§ **YOUR OBJECTIVE**
From the first line to the last, output the data exactly as it stands, minus its pictures.

··· DATA EXCERPTS ···

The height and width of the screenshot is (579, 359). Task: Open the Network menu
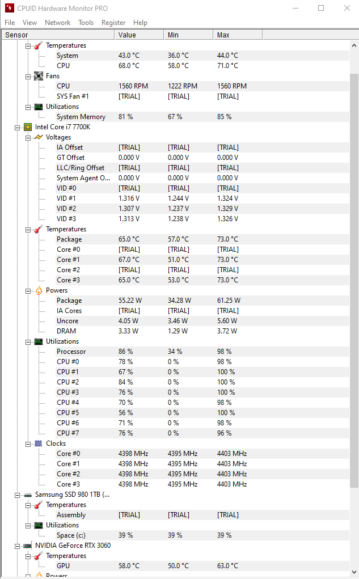(x=58, y=23)
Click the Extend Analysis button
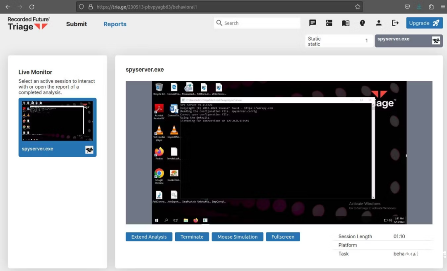The height and width of the screenshot is (271, 447). pyautogui.click(x=149, y=237)
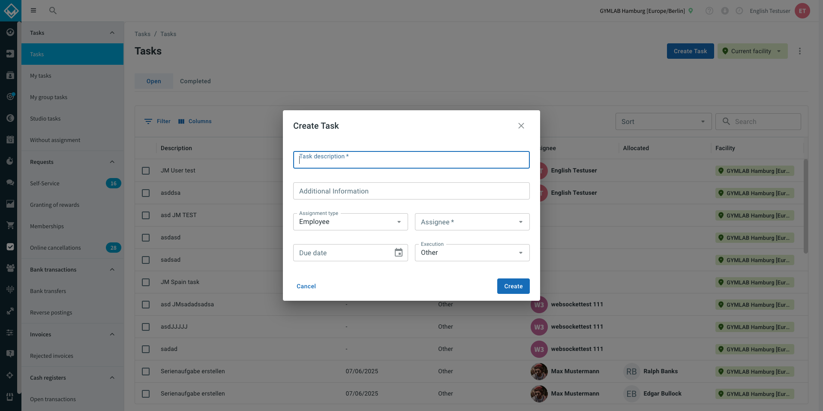Expand the Assignee dropdown

click(x=472, y=222)
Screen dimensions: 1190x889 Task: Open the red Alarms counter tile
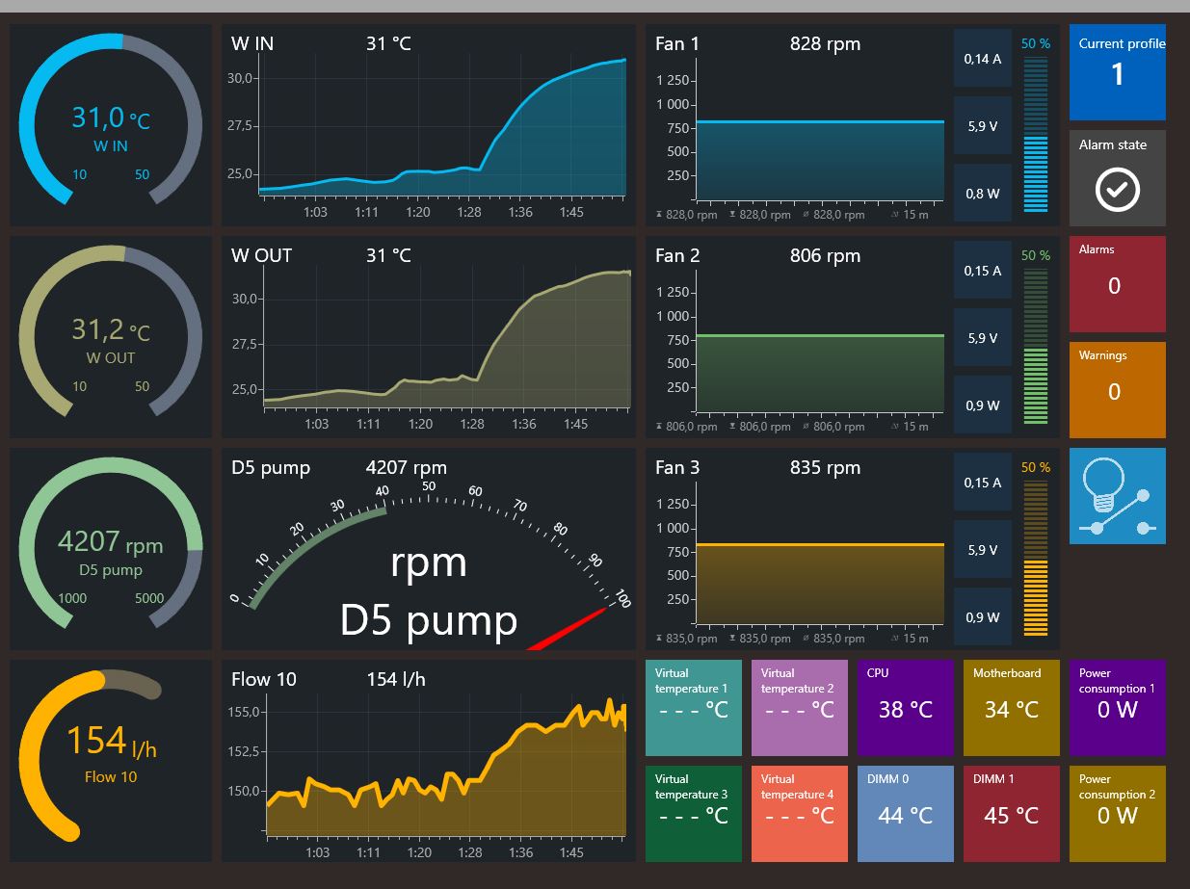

···

§ **SOLUTION FOR THIS TASK**
The height and width of the screenshot is (579, 359). Task: Open the Network menu
(x=58, y=23)
Click the Extend Analysis button
The height and width of the screenshot is (271, 447). pyautogui.click(x=149, y=237)
Expand the Assignee dropdown

click(x=472, y=222)
Screen dimensions: 1190x889 Task: Open the red Alarms counter tile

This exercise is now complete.